The elevator control preferably has a tracking algorithm which follows an identified elevator car over its paths in the runway system. This has the advantage that it is sufficient to read the car ID and thus to confirm the car position in larger intervals.
In an aspect of the invention, the multicar elevator system is provided with interchangeable cars and the elevator system may have a storage space for cars. A car in the elevator system may be replaced with another one from the car storage space.
Elevator cars may have different properties, which impact elevator control, for example, through different elevator control parameters. These properties may be, for example, different weight of elevator cars, different floor level position of elevator cars, different door operator parameters of elevator cars, different power consumption of elevator cars, different display information rendered on displays of different elevator cars, etc..
Different weight of elevator cars may be for example due to different decoration of elevator cars, or different materials or dimensions of elevator cars. Different floor levels may be caused by different height of elevator cars or different fixing points of elevator cars to the mover / sling / carrier. Different door operator parameters may be, for example, different door opening / closing times of respective door operators or different closing or opening torque of respective door operators. Different display information of cars may be, for example, different graphical information rendered on the display inside the elevator car. This may be due to different physical dimension of displays of different elevator cars or different preferences as regards to style or the information to be rendered.
It is also possible that different elevator cars have different safety equipment, which is brought into the elevator safety system when a car is replaced. These safety equipment may be, for example, different car brakes, different safety gear, different buffers or safety rail, different position and movement sensors of different elevator cars, different hatches or movable maintenance structures of different elevator cars etc.. These different safety equipment may have an effect on operation of elevator safety system, such as on operation on elevator safety controller. For example, different car brakes / safety gear may have an effect on emergency stopping distance of elevator car or deceleration during emergency stopping of an elevator car. Different position / movement sensors may require different scaling in elevator control, different initiation runs etc.. Different hatches / movable maintenance structures may have an effect for example on elevator maintenance operation mode or rescue operation mode.
The different identifiers or differing parameters may also comprise or relate to the car speed and/or car acceleration. The car speed and/or acceleration usually depend on certain characteristics of the car as e.g. the size and weight and has an essential impact on the functionality of the whole elevator system.
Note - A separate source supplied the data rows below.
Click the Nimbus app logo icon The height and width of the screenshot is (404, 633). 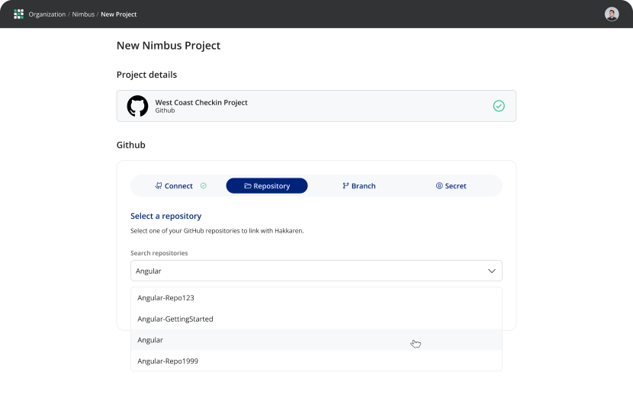(x=19, y=14)
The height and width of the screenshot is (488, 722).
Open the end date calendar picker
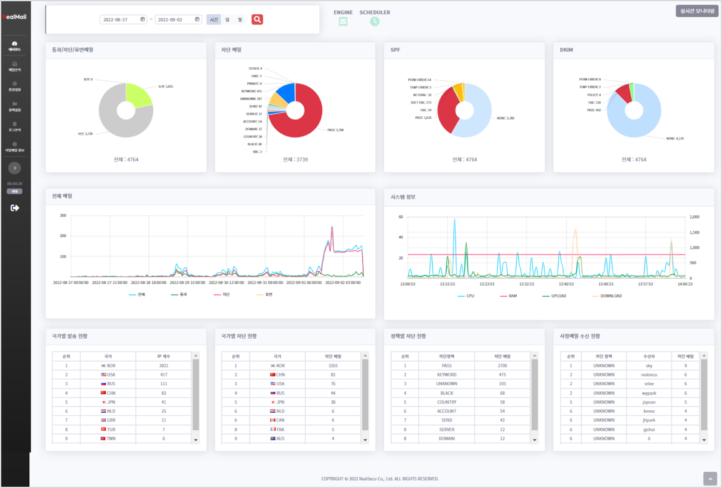click(197, 19)
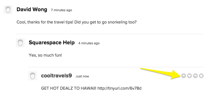Flag the cooltravels9 comment as spam
The image size is (209, 99).
pos(184,76)
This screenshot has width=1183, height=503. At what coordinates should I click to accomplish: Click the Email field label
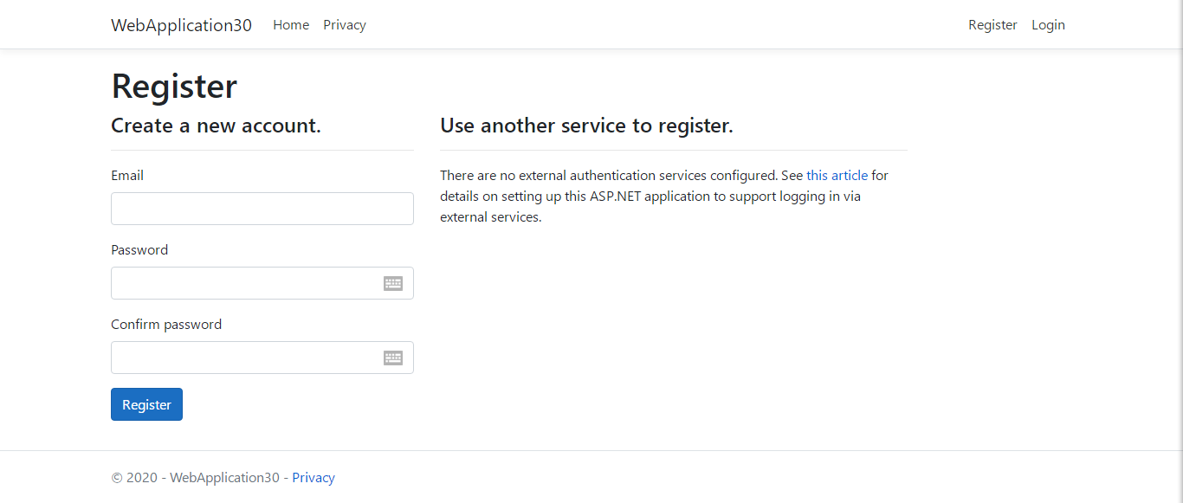coord(126,175)

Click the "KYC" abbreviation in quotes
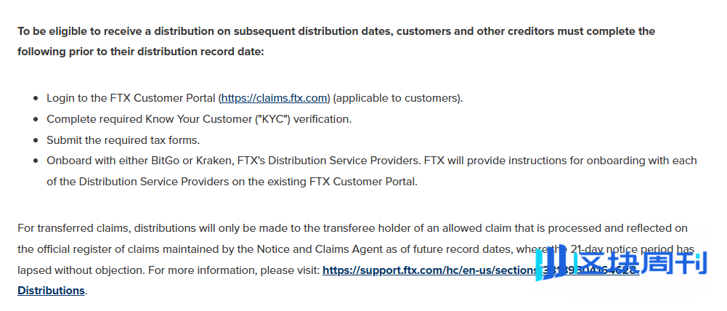pyautogui.click(x=272, y=119)
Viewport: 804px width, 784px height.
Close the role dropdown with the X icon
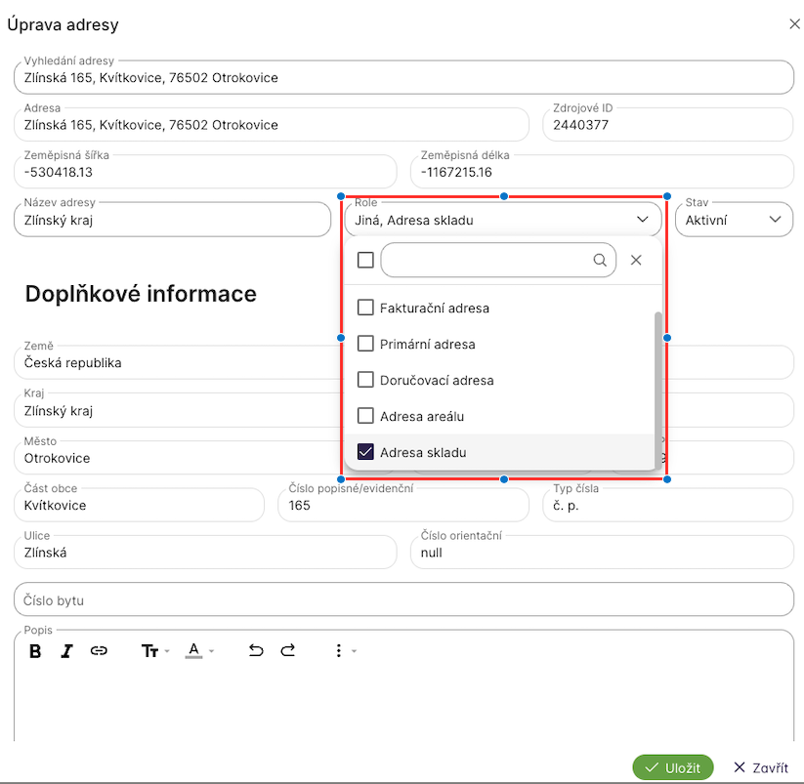(636, 261)
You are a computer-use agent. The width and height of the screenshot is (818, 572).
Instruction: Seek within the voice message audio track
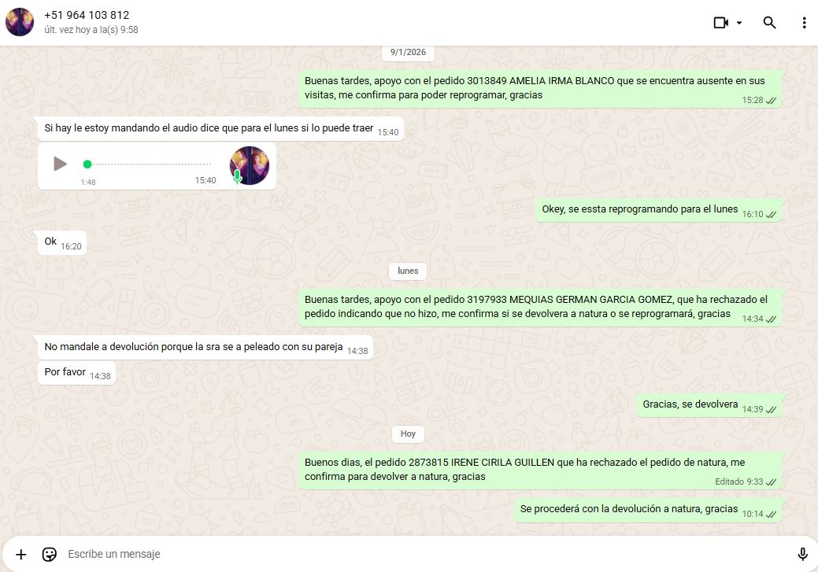[x=150, y=164]
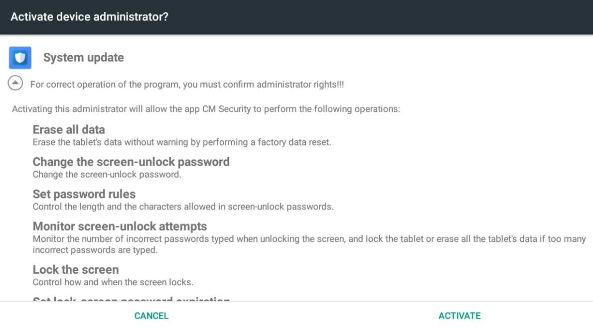Click the "must confirm administrator rights" message

(x=187, y=85)
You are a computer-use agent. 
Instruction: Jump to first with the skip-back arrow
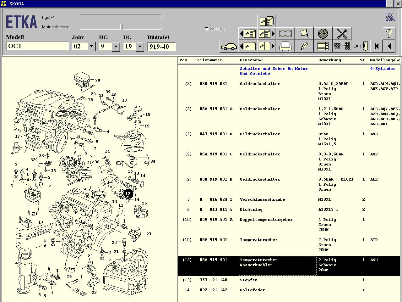tap(376, 47)
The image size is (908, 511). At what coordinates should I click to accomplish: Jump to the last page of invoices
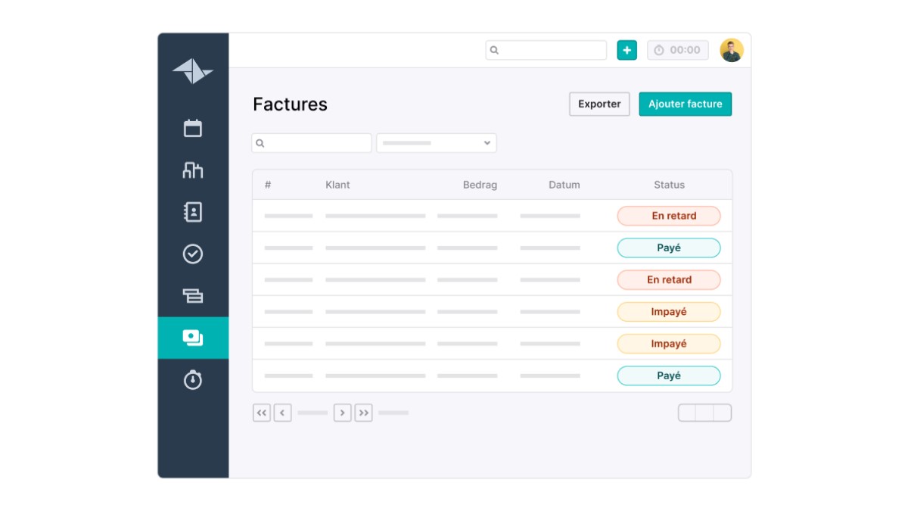(x=363, y=413)
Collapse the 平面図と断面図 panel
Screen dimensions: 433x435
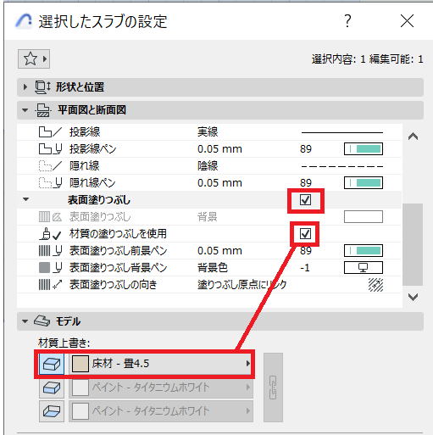coord(25,110)
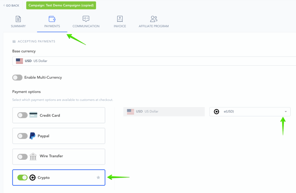Disable the Crypto payment toggle
This screenshot has height=193, width=296.
tap(23, 177)
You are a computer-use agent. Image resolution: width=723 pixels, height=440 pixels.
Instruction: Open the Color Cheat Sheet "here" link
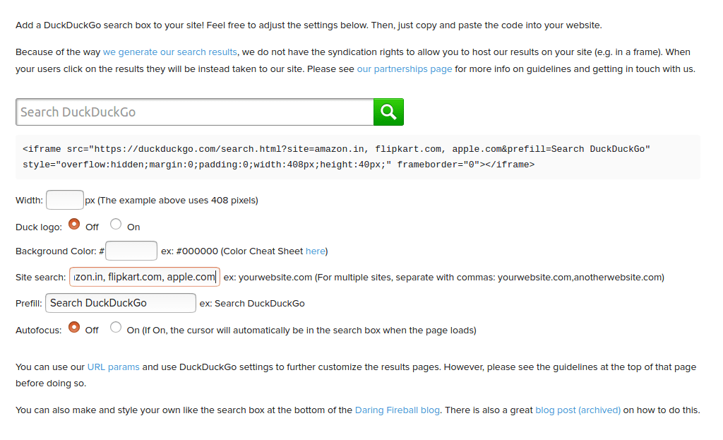coord(316,251)
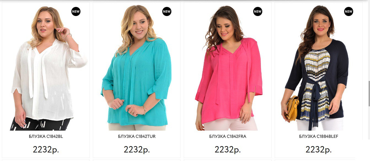Open the pink blouse product photo
Image resolution: width=370 pixels, height=161 pixels.
click(x=228, y=68)
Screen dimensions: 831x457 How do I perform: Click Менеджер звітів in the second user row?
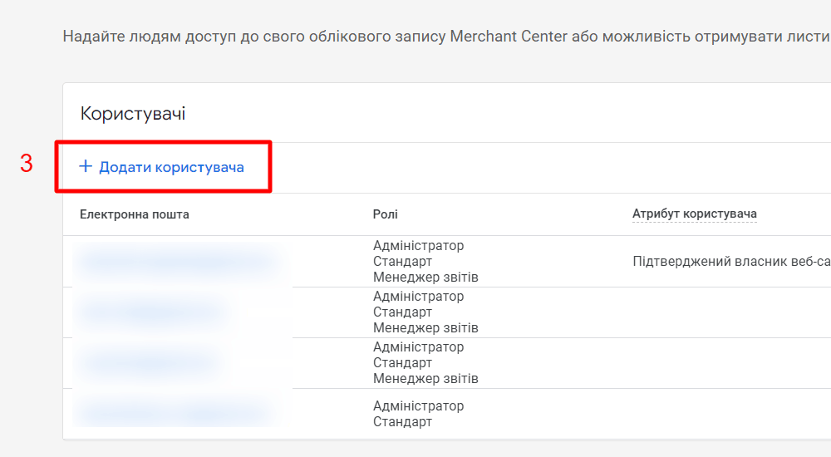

On that behalf, the different cars may also have a differing numbers of movers.
This invention thus enhances the control of the different elevator cars (according to the differing parameter(s)).
The elevator cars are configured such that they can be identified by the elevator controller via their identifiers. This identification may be carried out with any suitable way, such as with serial numbers or identifiers associated with the cars (e.g. RFID tags, QR code, barcode, electrical memory components etc.). Each elevator car even may comprise a unique identifier which facilitates position detection/monitoring of each individual car.
The elevator system preferably is provided with a memory or a server associated therewith, and different parameters of different elevator cars are indexed with the identification of respective elevator cars. Preferably, when a car is replaced with another car in the elevator system,

the control parameters of the replaced elevator car are removed from the working memory of elevator controller and
the control parameters of the newly introduced car are retrieved from the memory / server to the working memory of the elevator controller.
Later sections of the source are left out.